Selected excerpt ::
2008-06-19 20:44:50

by Max Asbock

[permalink] [raw]
Subject: mce_64.c: mce_cpu_quirks being ignored

A recent change to mce_init in -mm does the following:

@@ -462,7 +463,7 @@ static void mce_init(void *dummy)
wrmsr(MSR_IA32_MCG_CTL, 0xffffffff, 0xffffffff);

for (i = 0; i < banks; i++) {
- wrmsrl(MSR_IA32_MC0_CTL+4*i, bank[i]);
+ wrmsrl(MSR_IA32_MC0_CTL+4*i, ~0UL);
wrmsrl(MSR_IA32_MC0_STATUS+4*i, 0);
}
....

This change appears to ignore the fact that mce_cpu_quirks() clears a
bit in bank[4] for certain CPUs, as in:

static void __cpuinit mce_cpu_quirks(struct cpuinfo_x86 *c)
{
/* This should be disabled by the BIOS, but isn't always */
if (c->x86_vendor == X86_VENDOR_AMD) {
if(c->x86 == 15)
/* disable GART TBL walk error reporting, which trips off
incorrectly with the IOMMU & 3ware & Cerberus. */
clear_bit(10, &bank[4]);
....

Is turning off that bit still needed?

Max


2008-06-19 21:16:35

by Andi Kleen

[permalink] [raw]
Subject: Re: mce_64.c: mce_cpu_quirks being ignored

Max Asbock wrote:



> static void __cpuinit mce_cpu_quirks(struct cpuinfo_x86 *c)
> {
> /* This should be disabled by the BIOS, but isn't always */
> if (c->x86_vendor == X86_VENDOR_AMD) {
> if(c->x86 == 15)
> /* disable GART TBL walk error reporting, which trips off
> incorrectly with the IOMMU & 3ware & Cerberus. */
> clear_bit(10, &bank[4]);
> ....
>
> Is turning off that bit still needed?

Yes it is. Also referencing the bank is needed for other reasons anyways,
otherwise it would ignore the user sysfs choice on reconfiguration.

Venki, I did a patch for dynamic banks anyways, but haven't submitted it yet.

-Andi

2008-06-25 00:13:15

by Pallipadi, Venkatesh

[permalink] [raw]
Subject: Re: mce_64.c: mce_cpu_quirks being ignored

On Thu, Jun 19, 2008 at 02:16:17PM -0700, Andi Kleen wrote:
> Max Asbock wrote:
>
>
>
> > static void __cpuinit mce_cpu_quirks(struct cpuinfo_x86 *c)
> > {
> > /* This should be disabled by the BIOS, but isn't always */
> > if (c->x86_vendor == X86_VENDOR_AMD) {
> > if(c->x86 == 15)
> > /* disable GART TBL walk error reporting, which trips off
> > incorrectly with the IOMMU & 3ware & Cerberus. */
> > clear_bit(10, &bank[4]);
> > ....
> >
> > Is turning off that bit still needed?
>
> Yes it is. Also referencing the bank is needed for other reasons anyways,
> otherwise it would ignore the user sysfs choice on reconfiguration.
>
> Venki, I did a patch for dynamic banks anyways, but haven't submitted it yet.
>

Yes. That particular quirk getting ignored was a bug. Below patch fixes
the bug, until we have the dynamic banks support.

Supplied material ::
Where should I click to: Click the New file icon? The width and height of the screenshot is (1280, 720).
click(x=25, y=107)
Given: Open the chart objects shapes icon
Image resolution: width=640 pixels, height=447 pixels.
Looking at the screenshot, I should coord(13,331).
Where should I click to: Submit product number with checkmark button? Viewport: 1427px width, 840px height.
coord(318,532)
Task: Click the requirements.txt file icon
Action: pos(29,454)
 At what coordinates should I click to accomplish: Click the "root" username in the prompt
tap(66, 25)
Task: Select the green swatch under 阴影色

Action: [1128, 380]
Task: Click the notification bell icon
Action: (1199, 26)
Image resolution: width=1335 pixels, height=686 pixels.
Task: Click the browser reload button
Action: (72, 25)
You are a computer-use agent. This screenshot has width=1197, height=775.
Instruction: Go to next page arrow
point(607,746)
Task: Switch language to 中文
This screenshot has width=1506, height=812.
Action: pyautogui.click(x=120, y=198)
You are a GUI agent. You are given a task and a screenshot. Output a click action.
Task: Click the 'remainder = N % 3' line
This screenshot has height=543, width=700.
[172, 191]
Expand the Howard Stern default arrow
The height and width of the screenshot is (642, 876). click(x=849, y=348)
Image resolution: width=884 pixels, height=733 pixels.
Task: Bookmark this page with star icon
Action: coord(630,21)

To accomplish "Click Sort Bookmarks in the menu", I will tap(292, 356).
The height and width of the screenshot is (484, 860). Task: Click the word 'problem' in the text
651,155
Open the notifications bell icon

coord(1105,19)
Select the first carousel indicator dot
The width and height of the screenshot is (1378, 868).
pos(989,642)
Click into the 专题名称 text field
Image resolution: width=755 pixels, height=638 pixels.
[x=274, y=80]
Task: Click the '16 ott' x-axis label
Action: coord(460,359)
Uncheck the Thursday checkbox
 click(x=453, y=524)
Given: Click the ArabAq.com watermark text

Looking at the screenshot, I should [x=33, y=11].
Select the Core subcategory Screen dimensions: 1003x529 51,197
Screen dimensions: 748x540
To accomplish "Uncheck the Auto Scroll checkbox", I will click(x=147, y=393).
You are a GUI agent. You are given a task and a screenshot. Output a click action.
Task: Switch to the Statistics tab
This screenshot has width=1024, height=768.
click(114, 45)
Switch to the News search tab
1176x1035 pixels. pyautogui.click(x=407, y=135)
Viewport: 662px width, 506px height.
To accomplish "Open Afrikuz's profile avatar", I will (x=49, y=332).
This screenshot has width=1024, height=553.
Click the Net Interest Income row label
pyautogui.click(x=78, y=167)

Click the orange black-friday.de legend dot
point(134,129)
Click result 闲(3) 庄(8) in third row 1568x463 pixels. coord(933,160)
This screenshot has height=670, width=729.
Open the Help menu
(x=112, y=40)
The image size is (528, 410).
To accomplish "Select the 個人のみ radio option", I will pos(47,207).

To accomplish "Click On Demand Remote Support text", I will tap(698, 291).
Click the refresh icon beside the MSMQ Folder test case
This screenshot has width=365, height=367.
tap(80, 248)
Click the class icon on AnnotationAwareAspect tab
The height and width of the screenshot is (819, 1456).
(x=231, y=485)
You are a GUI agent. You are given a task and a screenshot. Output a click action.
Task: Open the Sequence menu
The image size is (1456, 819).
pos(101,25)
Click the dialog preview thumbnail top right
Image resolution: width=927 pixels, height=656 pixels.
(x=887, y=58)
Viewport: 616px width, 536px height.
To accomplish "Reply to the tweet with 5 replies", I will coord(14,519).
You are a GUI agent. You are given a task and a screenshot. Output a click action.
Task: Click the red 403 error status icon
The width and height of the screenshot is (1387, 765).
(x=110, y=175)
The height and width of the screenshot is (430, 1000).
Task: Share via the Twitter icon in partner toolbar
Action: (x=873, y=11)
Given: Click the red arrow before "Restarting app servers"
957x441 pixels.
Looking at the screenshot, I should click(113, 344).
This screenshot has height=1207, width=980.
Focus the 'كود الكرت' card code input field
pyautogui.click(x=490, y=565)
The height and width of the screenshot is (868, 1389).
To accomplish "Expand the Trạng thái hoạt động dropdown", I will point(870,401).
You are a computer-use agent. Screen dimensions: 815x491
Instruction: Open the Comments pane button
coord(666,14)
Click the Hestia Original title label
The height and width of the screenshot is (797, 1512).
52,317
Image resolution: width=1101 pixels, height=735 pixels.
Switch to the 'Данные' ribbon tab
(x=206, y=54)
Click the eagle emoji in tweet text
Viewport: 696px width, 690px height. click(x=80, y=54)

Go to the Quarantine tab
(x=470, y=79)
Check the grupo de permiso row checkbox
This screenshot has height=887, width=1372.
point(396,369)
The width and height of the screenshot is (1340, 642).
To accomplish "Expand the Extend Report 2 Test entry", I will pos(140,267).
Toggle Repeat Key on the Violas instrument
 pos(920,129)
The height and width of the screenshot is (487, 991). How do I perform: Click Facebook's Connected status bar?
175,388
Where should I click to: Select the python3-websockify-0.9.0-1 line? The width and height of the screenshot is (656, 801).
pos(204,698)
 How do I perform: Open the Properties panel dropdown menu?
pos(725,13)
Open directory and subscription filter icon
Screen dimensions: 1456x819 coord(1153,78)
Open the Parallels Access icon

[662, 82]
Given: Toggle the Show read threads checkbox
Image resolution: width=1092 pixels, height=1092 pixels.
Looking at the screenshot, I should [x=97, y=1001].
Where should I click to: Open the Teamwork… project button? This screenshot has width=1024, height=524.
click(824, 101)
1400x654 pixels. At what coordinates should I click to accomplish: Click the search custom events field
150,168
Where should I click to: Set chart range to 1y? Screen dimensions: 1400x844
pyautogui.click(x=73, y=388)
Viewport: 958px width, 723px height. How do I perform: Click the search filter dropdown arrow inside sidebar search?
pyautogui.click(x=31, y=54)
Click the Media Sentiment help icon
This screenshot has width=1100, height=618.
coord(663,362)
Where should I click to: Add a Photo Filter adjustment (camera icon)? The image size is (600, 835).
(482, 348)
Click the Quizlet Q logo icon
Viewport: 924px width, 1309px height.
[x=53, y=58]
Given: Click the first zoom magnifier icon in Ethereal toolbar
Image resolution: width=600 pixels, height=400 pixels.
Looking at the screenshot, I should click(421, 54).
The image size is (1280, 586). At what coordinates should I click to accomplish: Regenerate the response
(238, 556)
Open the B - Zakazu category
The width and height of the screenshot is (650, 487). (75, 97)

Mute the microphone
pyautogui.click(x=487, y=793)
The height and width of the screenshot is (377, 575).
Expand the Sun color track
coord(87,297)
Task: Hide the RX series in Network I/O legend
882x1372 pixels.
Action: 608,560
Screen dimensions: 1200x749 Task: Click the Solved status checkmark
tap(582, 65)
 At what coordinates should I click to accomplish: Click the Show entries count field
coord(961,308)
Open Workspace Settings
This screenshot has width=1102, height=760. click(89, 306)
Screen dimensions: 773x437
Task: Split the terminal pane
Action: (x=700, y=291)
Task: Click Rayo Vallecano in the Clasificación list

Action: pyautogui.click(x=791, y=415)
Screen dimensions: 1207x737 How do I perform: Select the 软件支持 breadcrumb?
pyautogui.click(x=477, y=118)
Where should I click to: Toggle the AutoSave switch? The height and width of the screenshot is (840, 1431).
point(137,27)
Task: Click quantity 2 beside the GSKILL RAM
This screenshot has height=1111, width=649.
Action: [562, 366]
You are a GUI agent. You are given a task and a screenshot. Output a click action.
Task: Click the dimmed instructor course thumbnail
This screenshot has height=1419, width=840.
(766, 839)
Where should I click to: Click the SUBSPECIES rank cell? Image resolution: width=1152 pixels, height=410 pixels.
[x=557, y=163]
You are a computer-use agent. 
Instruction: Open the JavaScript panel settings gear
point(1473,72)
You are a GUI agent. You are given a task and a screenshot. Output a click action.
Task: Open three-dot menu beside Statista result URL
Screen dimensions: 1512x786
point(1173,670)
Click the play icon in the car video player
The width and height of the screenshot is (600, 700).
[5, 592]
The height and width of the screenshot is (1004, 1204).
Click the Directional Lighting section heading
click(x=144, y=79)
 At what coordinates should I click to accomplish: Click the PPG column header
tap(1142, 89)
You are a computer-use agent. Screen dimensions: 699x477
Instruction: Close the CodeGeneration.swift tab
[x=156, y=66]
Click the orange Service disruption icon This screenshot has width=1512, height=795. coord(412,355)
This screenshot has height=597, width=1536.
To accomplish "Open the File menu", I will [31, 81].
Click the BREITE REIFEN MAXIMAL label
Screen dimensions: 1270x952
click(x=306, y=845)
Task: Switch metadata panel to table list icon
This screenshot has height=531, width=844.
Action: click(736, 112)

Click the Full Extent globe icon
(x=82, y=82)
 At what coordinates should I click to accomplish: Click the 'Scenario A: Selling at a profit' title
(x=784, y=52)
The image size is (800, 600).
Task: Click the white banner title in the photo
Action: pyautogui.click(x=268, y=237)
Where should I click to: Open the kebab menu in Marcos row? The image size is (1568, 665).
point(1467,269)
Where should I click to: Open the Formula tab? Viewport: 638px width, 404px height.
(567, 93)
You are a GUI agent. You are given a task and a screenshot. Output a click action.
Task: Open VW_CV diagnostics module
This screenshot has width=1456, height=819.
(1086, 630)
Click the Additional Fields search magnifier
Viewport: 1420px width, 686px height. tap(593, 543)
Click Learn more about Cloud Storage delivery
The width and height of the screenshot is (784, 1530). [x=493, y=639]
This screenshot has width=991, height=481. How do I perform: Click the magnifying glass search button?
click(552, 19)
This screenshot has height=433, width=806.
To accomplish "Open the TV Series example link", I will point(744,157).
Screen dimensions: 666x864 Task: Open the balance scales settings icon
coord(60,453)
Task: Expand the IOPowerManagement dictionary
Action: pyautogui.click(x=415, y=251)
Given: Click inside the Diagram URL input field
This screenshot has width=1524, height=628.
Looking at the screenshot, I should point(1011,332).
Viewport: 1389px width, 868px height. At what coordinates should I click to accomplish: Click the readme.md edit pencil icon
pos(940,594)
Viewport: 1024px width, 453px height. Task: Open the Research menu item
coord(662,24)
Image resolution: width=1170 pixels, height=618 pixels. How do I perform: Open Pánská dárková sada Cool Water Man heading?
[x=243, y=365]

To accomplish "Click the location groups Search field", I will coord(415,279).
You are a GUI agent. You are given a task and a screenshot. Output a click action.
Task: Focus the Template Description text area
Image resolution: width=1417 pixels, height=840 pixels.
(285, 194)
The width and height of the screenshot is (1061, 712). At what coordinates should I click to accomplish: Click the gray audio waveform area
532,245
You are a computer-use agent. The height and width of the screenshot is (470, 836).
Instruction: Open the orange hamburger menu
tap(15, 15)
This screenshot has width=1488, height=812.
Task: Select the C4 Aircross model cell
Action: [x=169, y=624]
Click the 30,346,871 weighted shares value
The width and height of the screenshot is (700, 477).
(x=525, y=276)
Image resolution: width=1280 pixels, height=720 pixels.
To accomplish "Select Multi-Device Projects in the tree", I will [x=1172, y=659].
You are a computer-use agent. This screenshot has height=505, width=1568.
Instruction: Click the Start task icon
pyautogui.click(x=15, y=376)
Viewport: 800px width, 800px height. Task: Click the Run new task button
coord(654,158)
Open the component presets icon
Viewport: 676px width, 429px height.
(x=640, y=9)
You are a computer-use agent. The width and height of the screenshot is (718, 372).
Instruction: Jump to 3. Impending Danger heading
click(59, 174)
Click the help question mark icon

Required work ::
**a.** Retype the entries from the line containing "Switch to the News search tab" through the line containing "(x=112, y=40)".
**b.** Extend the mailing-list thread about mce_cpu_quirks from the point where it stops.
The mailing-list thread and the entries have nothing to do with each other.

Results for each task ::
**a.**
Switch to the News search tab
1176x1035 pixels. pyautogui.click(x=407, y=135)
Viewport: 662px width, 506px height.
To accomplish "Open Afrikuz's profile avatar", I will (x=49, y=332).
This screenshot has width=1024, height=553.
Click the Net Interest Income row label
pyautogui.click(x=78, y=167)

Click the orange black-friday.de legend dot
point(134,129)
Click result 闲(3) 庄(8) in third row 1568x463 pixels. coord(933,160)
This screenshot has height=670, width=729.
Open the Help menu
(x=112, y=40)

**b.**
sysfs choice configuration should not have any issues with the earlier patch
as we look for NR_SYSFS_BANKS in do_machine_check().

Signed-off-by: Venkatesh Pallipadi <[email protected]>

---
arch/x86/kernel/cpu/mcheck/mce_64.c | 6 +++++-
1 file changed, 5 insertions(+), 1 deletion(-)

Index: linux-2.6/arch/x86/kernel/cpu/mcheck/mce_64.c
===================================================================
--- linux-2.6.orig/arch/x86/kernel/cpu/mcheck/mce_64.c 2008-06-24 16:01:23.000000000 -0700
+++ linux-2.6/arch/x86/kernel/cpu/mcheck/mce_64.c 2008-06-24 16:48:01.000000000 -0700
@@ -463,7 +463,11 @@ static void mce_init(void *dummy)
wrmsr(MSR_IA32_MCG_CTL, 0xffffffff, 0xffffffff);

for (i = 0; i < banks; i++) {
- wrmsrl(MSR_IA32_MC0_CTL+4*i, ~0UL);
+ if (i < NR_SYSFS_BANKS)
+ wrmsrl(MSR_IA32_MC0_CTL+4*i, bank[i]);
+ else
+ wrmsrl(MSR_IA32_MC0_CTL+4*i, ~0UL);
+
wrmsrl(MSR_IA32_MC0_STATUS+4*i, 0);
}
}

2008-07-03 13:05:55

by Ingo Molnar

[permalink] [raw]
Subject: Re: mce_64.c: mce_cpu_quirks being ignored


* Venki Pallipadi <[email protected]> wrote:

> > Venki, I did a patch for dynamic banks anyways, but haven't
> > submitted it yet.
>
> Yes. That particular quirk getting ignored was a bug. Below patch
> fixes the bug, until we have the dynamic banks support.
>
> sysfs choice configuration should not have any issues with the earlier
> patch as we look for NR_SYSFS_BANKS in do_machine_check().
>
> Signed-off-by: Venkatesh Pallipadi <[email protected]>

applied to tip/x86/mce - thanks Venki.

Ingo

2008-07-03 13:22:26

by Andi Kleen

[permalink] [raw]
Subject: Re: mce_64.c: mce_cpu_quirks being ignored

Ingo Molnar wrote:
> * Venki Pallipadi <[email protected]> wrote:
>
>>> Venki, I did a patch for dynamic banks anyways, but haven't
>>> submitted it yet.
>> Yes. That particular quirk getting ignored was a bug. Below patch
>> fixes the bug, until we have the dynamic banks support.
>>
>> sysfs choice configuration should not have any issues with the earlier
>> patch as we look for NR_SYSFS_BANKS in do_machine_check().
>>
>> Signed-off-by: Venkatesh Pallipadi <[email protected]>
>
> applied to tip/x86/mce - thanks Venki.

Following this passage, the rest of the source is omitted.